Why are dancers not in the same category as athletes for elite college admissions preferences?

Does Harvard have a secret figure skating team?

@twoinanddone lol!!!

Coming to America. One of the funniest and most underrated movies of all time. There are some classic lines and scenes in that movie.

Supply and demand.

Since it’s a dancer thread, my D’s jazz teacher was a dancer in Coming to America! Ha! I wish being a dancer helped with admissions!

@MWolf: Apparently we are watching different end zone celebrations.

And who says Stephen Curry, Tom Brady or Zion Williamson, for example, aren’t creative. :-bd

Just different.

“I wish being a dancer helped with admissions!”

And it does (though obviously not as a recruited athlete). Just like being senior class president or science fair winner helps with admissions. But as @cptofthehouse points out, supply and demand is important. Lots of supply of girl dancers, much less for boys, so it’s easier for them to stand out.

I still think it can work against a dancer if they cannot explain why they’ll be ok not dancing anymore. Schools may not see the student as a fit.

@homerdog I think you’re overthinking this. Yes there’s no recruited athlete boost, but kids do lots of things in HS they don’t intend to do in college. A lot of the EC boost is about whether you can maintain a high academic standard while spending 20 or 30 hours a week showing dedication to one or two other things over the course of multiple years. That could be working, tutoring kids, refereeing soccer games, being chess club president or dancing. It doesn’t matter that much what your kid actually does.

@homerdog: Dancing for many years before college demonstrates determination, dedication, hard work & discipline.

I don’t thinking dancing worked against my daughter when looking at colleges and it did offer a fair bit of evidence for her general work ethic.

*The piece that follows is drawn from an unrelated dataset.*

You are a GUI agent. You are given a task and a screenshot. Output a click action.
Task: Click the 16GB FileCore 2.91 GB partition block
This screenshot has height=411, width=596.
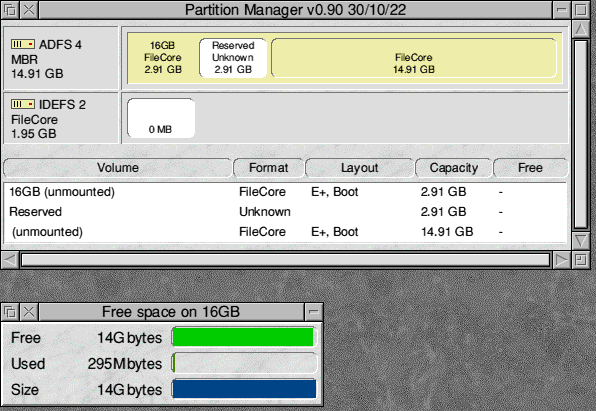pyautogui.click(x=163, y=57)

She was pretty up front with them that she wasn’t going to college strictly for dance and that she would be taking a gap year to round out her current dancing goals before switching her focus to academics. None of the admissions people she talked with seemed the least bit turned off by her dance experience or plans. That said, her dancing was not a hook the way her friend’s swimming ability was a hook.

@Publisher do you know that I had to look up “end zone celebration” to understand what you meant? I do miss some cultural references because I didn’t grow up here.

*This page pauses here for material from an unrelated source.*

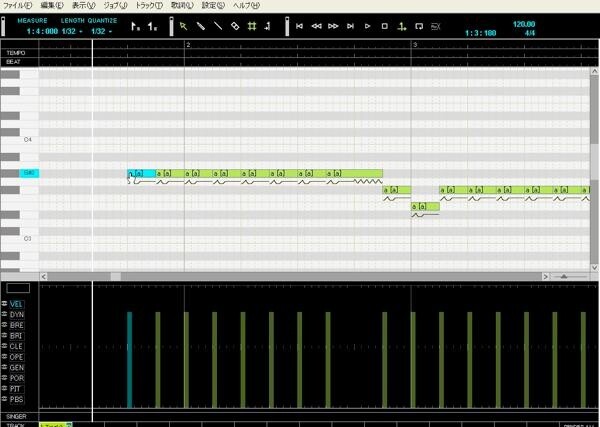Select the eraser tool

[235, 27]
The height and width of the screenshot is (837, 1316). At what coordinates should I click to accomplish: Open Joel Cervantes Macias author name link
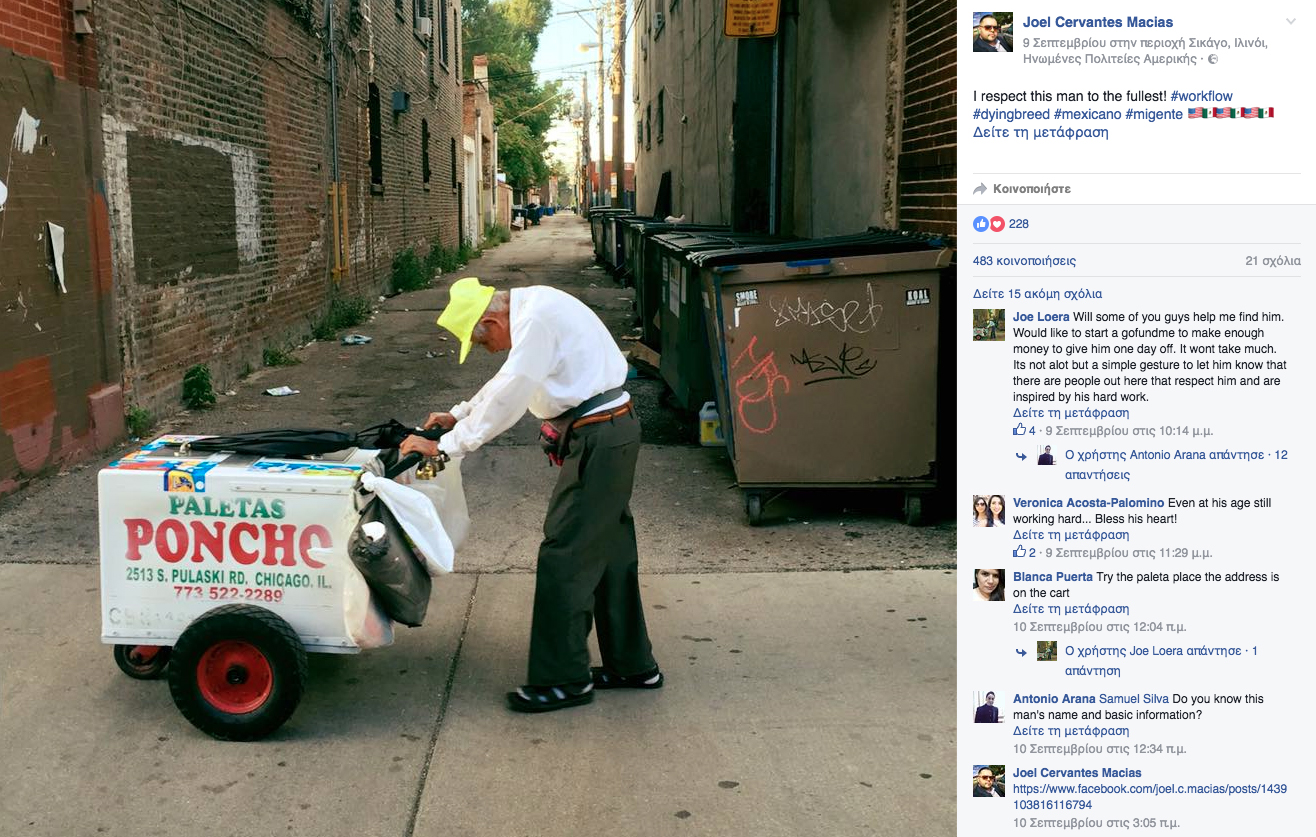coord(1098,22)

On the other hand, that was a very enjoyably 30 minutes that I spent watching videos of football players dancing.

@homerdog Most kids who are serious dancers will keep on doing it in one way or another. My kid starts climbing walls if she doesn’t have dance practice of lessons for more than a couple of weeks, and that’s even when she is stretching and exercising. She will likely do a dance minor so that her dance time will be more structured, or a least have a few dance courses every semester.

They don’t actually recruit for traits specific to athletes except for athletes for official school teams. If your kid does something athletic when the college has no team, then the athletic endeavor is treated like other non-hook ECs. So dance is treated as not so different than debate or music or robotics or something else a kid has focused on. This seems quite straightforward to me.

@sushiritto Exactly, you need an ERG to test a rower, you need another player and a racket to test a tennis player, you need a pool and a ball to test a water polo player, you need a larger set of people and objects to test a baseball player, etc. To test a dancer, all you need is an empty corner of a studio or gym, and anything that can play music, like a cell phone.

@intparent The justifications that are always used for the boost in acceptance rates for athletes is that athletics are qualitatively better than other ECs because of the factors I mentioned in the OP. Harvard, for example, gives a boost in acceptance rates to athletes at all levels, despite the fact that many will not play. Being an athlete is a category that is independent of the rest of an applicants ECs.

@MWolf But I already have the ERG, barbells, plates, rack, rackets, various balls, easy access to a pool, gym, courts, etc. :))

Maybe it is the wrong question, maybe the question is why is there no Julliard for ballers? Why is there no football major? If dancers don’t want to waste time on say, underwater basket weaving, neither does the QB.

@sushiritto And here I though that MY house was cluttered


I guess that no fake athletic profile will go unchallenged in your house! “So, you tell me that you’ve played water polo internationally for the past three years, right? Why don’t you step into my backyard and demonstrate in my pool here. What, you don’t have your equipment? Well, luckily I have some here that you can borrow
 Oh, you say that you meant just “polo”? Well, then let’s go to my stables!”

@Sybylla It’s not a bad idea. I know that Israel has such an institution, the Wingate Institute.

Ate you saying Harvard gives an admissions edge to a HS football player who is unrecruited and can’t play at the level to make their team over, say, a state quiz bowl champion? That is BS. They don’t. Athletes who can help a team at the college can get a tip. That is all the help it is in admissions above other ECs.

@intparent You are misrepresenting what I wrote. I wrote that athletic ability provides a boost, independent of all other ECs. While all other ECs are lumped together in one category, athletic ability has its own category. Only athletes score with 1 are recruited, but a 2 will give a serious boost in acceptance, whether they play or not. To get a 2 in ECs requires multiple EC’s, prizes, and leadership, and it won’t give you even a fraction of the boost that a 2 in athletics will.